Notice a problem here? We have infinitely many inputs (remember, those inputs can be as big as you like!), but only finitely many possible outputs. That guarantees that there's a pair of inputs somewhere out there that are different, but get mapped to the same output value by our hash function. When that happens, it's called a hash "collision"—any code that uses hash functions needs to be aware that such collisions will eventually occur. In the case of Plausible, we can just ignore these collisions, since the only downside is that two different users will only be counted once in total. (And to distinguish them, we'd need to hold on to the full input values, which is what we were trying to avoid in the first place.)

MD5 has some security issues, and isn't suitable for use in cryptography, but it's fine for our simple examples. I generated these examples by running, e.g., echo -n "1337_h4xx0R" | md5sum.
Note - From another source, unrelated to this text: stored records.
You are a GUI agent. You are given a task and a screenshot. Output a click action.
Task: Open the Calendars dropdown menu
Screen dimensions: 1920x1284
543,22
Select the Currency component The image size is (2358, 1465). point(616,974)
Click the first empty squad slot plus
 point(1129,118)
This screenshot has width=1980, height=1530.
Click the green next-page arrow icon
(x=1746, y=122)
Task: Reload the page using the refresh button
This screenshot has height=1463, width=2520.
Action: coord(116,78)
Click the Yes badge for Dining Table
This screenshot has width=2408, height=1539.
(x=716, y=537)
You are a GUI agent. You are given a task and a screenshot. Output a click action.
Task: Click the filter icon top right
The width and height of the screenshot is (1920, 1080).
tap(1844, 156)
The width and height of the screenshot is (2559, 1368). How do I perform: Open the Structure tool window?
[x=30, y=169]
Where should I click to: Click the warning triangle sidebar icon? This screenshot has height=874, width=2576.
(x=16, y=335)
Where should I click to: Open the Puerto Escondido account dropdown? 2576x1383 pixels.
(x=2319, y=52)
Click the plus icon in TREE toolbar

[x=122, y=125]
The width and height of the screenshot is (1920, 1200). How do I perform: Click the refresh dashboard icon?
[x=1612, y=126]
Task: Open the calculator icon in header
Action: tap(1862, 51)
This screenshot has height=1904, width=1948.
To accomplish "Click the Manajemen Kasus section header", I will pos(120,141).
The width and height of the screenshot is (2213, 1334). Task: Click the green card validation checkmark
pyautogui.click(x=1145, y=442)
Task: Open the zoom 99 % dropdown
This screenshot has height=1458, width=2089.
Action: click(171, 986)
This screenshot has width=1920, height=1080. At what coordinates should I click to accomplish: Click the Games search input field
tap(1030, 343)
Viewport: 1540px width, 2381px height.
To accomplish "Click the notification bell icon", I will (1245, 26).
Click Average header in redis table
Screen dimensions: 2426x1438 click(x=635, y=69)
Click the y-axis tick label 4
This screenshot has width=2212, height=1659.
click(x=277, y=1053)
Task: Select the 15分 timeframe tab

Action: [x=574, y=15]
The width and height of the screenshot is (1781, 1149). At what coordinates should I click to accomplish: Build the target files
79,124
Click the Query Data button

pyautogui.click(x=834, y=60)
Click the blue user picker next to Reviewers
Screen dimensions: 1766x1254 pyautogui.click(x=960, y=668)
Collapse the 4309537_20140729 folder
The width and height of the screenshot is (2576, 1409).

For simplicity, I'm intentionally being a bit imprecise with my language throughout here; it's probably more accurate to say that this is a property of cryptographic hash functions.

⁴

If you've got the mind of a hacker, you might have noticed a clever attack. Although it's practically impossible to reverse the hash function, it's easy to use it in the usual way (i.e. turn inputs into outputs), and there aren't that many IPv4 addresses out there (just under four billion). So what if one day we just ran our hash function on every single possible IP address and recorded all those input, output pairs? For MD5, it would start like 0.0.0.0 -> f1f17934834ae2613699701054ef9684, 0.0.0.1 -> 357244d0fa7fba3bfba07be39f368a22, etc. It might take a little while to do that, but once we did, reversing the hash function is now trivial: for a given hashed IPv4 address, just look up that value in the right-hand side of our table, and the left-hand side is the original IPv4 address! This type of "lookup table for all possible hash values" is called a rainbow table. Plausible has a way to beat that too, though: every day they generate a random value called a "salt" that gets included as an input to the hash function. For example, let's say today's salt is a(%fT(uK0T. An attacker might have a rainbow table for values like 0.0.0.0, but it's vanishingly unlikely they have one for values like a(%fT(uK0T0.0.0.0 (that's the same input, but with our salt stuck on the front). If the attacker found out the salt value, they could compute a new rainbow table for that salt—but since we generate a new salt every day, they'd be back to square one by tomorrow. This is also why Plausible can't distinguish between new and returning visitors: even if your IP address stays the same from one day to another (which is already far from guaranteed!), the addition of the daily random salt means that your hash value for today will be totally unrelated to yesterday's.